**Problem**

You would like to have a "row source generator” available to you in your queries. Row source generators are useful for queries that require pivoting. For example, you want to return a result set such as the following, up to any number of rows that you specify:

```
ID
---
1
2
3
4
5
6
7
8
9
10
…
```

If your RDBMS provides built-in functions for returning rows dynamically, you do not need to create a pivot table in advance with a fixed number of rows. That’s why a dynamic row generator can be so handy. Otherwise, you must use a traditional pivot table with a fixed number of rows (that may not always be enough) to generate rows when needed.

## Solution

This solution shows how to return 10 rows of increasing numbers starting from 1. You can easily adapt the solution to return any number of rows.

The ability to return increasing values from 1 opens the door to many other solutions. For example, you can generate numbers to add to dates in order to generate sequences of days. You can also use such numbers to parse through strings.

### DB2 and SQL Server

Use the recursive `WITH`

clause to generate a sequence of rows with incrementing values. Using a recursive CTE will in fact work with the majority of RDBMS’s today. Use a one-row table such as T1 to kick off the row generation; the `WITH`

clause does the rest:

```
1 with x (id)
2 as (
3 select 1
4 from t1
5 union all
6 select id+1
7 from x
8 where id+1 <= 10
9 )
10 select * from x
```

Following is a second, alternative solution for DB2 only. Its advantage is that it does not require table T1:

```
1 with x (id)
2 as (
3 values (1)
4 union all
5 select id+1
6 from x
7 where id+1 <= 10
8 )
9 select * from x
```

### Oracle

In Oracle Database you can generate rows using the `MODEL`

clause:

```
1 select array id
2 from dual
3 model
4 dimension by (0 idx)
5 measures(1 array)
6 rules iterate (10) (
7 array[iteration_number] = iteration_number+1
8 )
```

### PostgreSQL

Use the very handy function `GENERATE_SERIES`

, which is designed for the express purpose of generating rows:

```
1 select id
2 from generate_series (1, 10) x(id)
```

## Discussion

### DB2 and SQL Server

The recursive `WITH`

clause increments ID (which starts at 1) until the `WHERE`

clause is satisfied. To kick things off you must generate one row having the value 1. You can do this by selecting 1 from a one-row table or, in the case of DB2, by using the `VALUES`

clause to create a one-row result set.

### Oracle

In the `MODEL`

clause solution, there is an explicit `ITERATE`

command that allows you to generate multiple rows. Without the `ITERATE`

clause, only one row will be returned, since `DUAL`

has only one row. For example:

```
select array id
from dual
model
dimension by (0 idx)
measures(1 array)
rules ()
ID
--
1
```

The `MODEL`

clause not only allows you array access to rows, it allows you to easily “create” or return rows that are not in the table you are selecting against. In this solution, IDX is the array index (location of a specific value in the array) and ARRAY (aliased ID) is the “array” of rows. The first row defaults to 1 and can be referenced with ARRAY[0]. Oracle provides the function `ITERATION_NUMBER`

so you can track the number of times you’ve iterated. The solution iterates 10 times, causing `ITERATION_NUMBER`

to go from 0 to 9. Adding 1 to each of those values yields the results 1 through 10.

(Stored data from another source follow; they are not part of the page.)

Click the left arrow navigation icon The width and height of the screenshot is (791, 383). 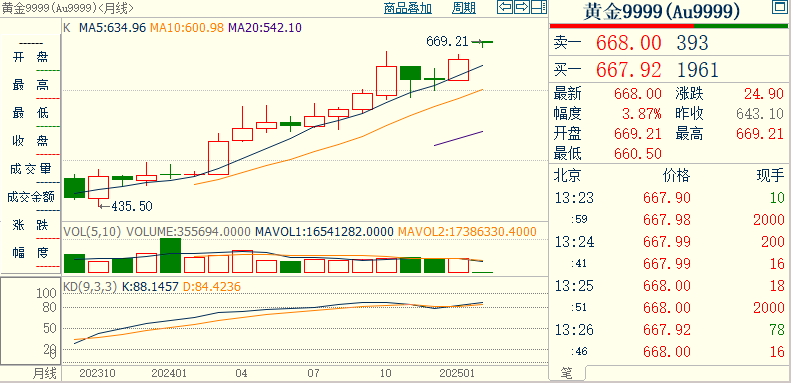[505, 7]
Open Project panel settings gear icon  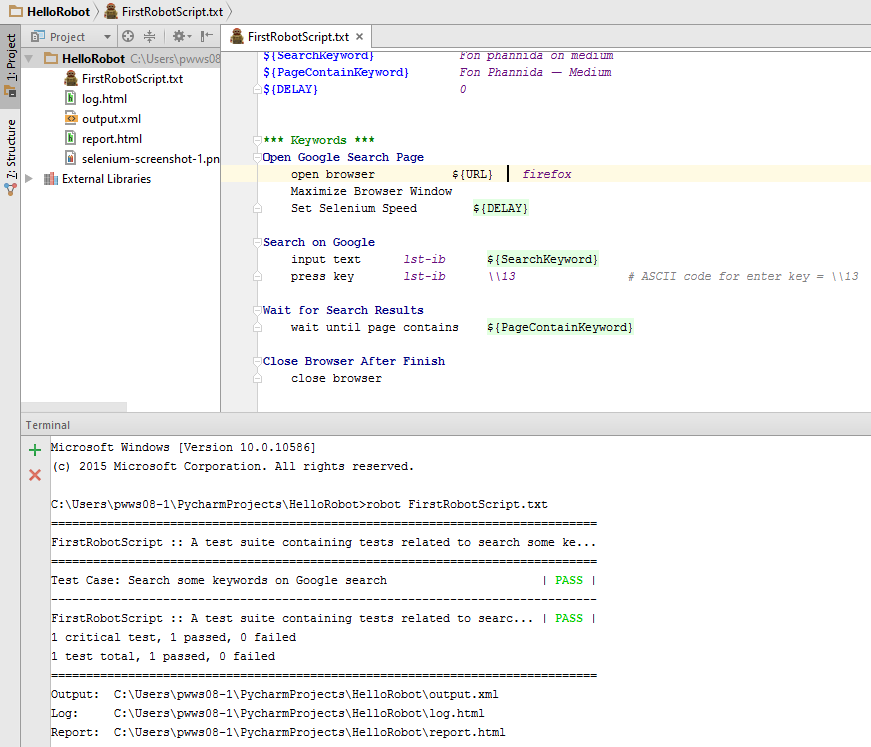(x=181, y=36)
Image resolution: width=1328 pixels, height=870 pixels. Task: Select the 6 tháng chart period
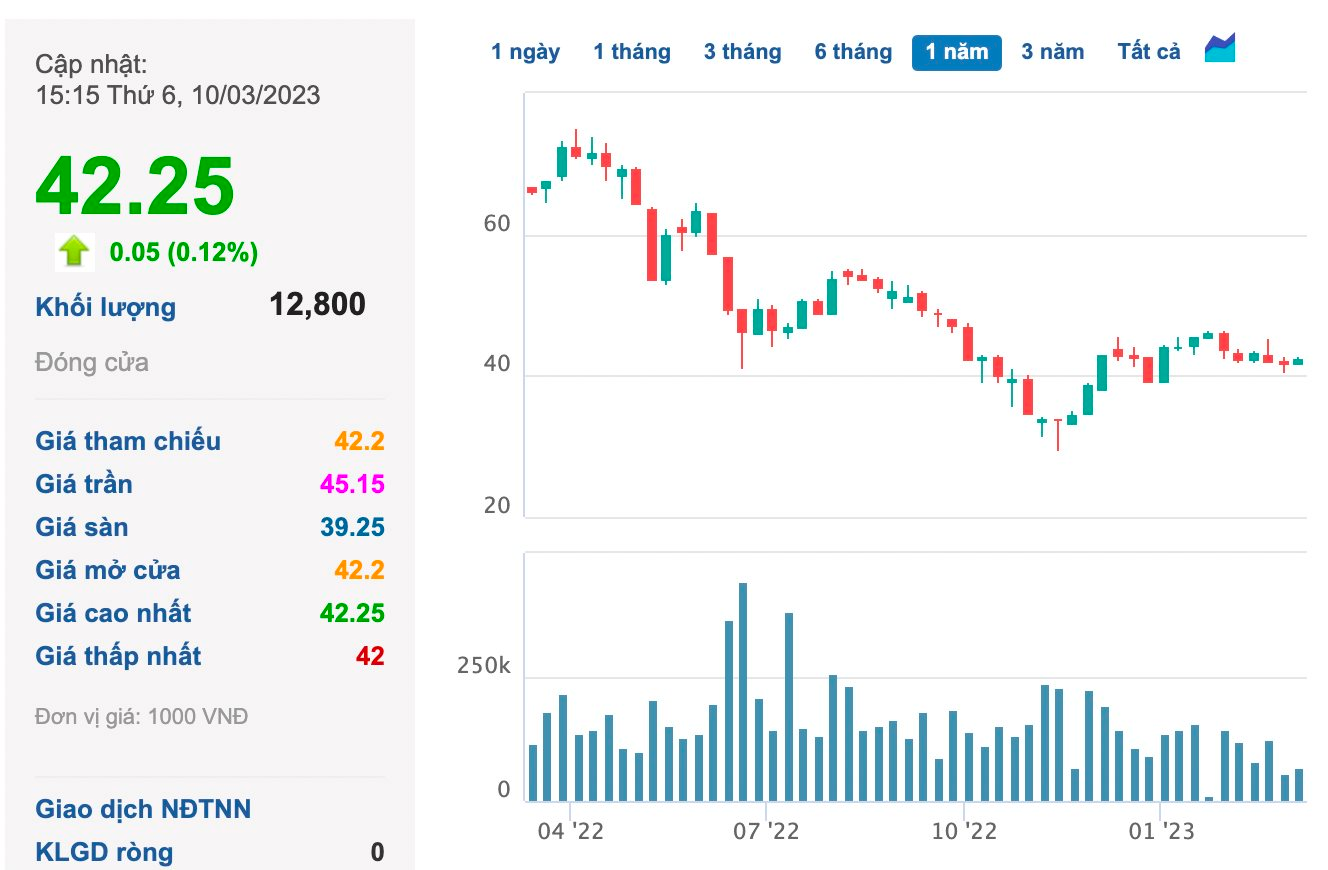(853, 51)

It may be easier to visualize what’s happening with the model clause if you execute the following query:

```
select 'array['||idx||'] = '||array as output
from dual
model
dimension by (0 idx)
measures(1 array)
rules iterate (10) (
array[iteration_number] = iteration_number+1
)
OUTPUT
------------------
array[0] = 1
array[1] = 2
array[2] = 3
array[3] = 4
array[4] = 5
array[5] = 6
array[6] = 7
array[7] = 8
array[8] = 9
array[9] = 10
```

### PostgreSQL

All the work is done by the function `GENERATE_SERIES`

. The function accepts three parameters, all numeric values. The first parameter is the start value, the second parameter is the ending value, and the third parameter is an optional “step” value (how much each value is incremented by). If you do not pass a third parameter, the increment defaults to 1.

The `GENERATE_SERIES`

function is flexible enough so that you do not have to hardcode parameters. For example, if you wanted to return five rows starting from value 10 and ending with value 30, incrementing by 5 such that the result set is the following:

```
ID
---
10
15
20
25
30
```

you can be creative and do something like this:

```
select id
from generate_series(
(select min(deptno) from emp),
(select max(deptno) from emp),
5
) x(id)
```

Notice here that the actual values passed to `GENERATE_SERIES`

are not known when the query is written. Instead, they are generated by subqueries when the main query executes.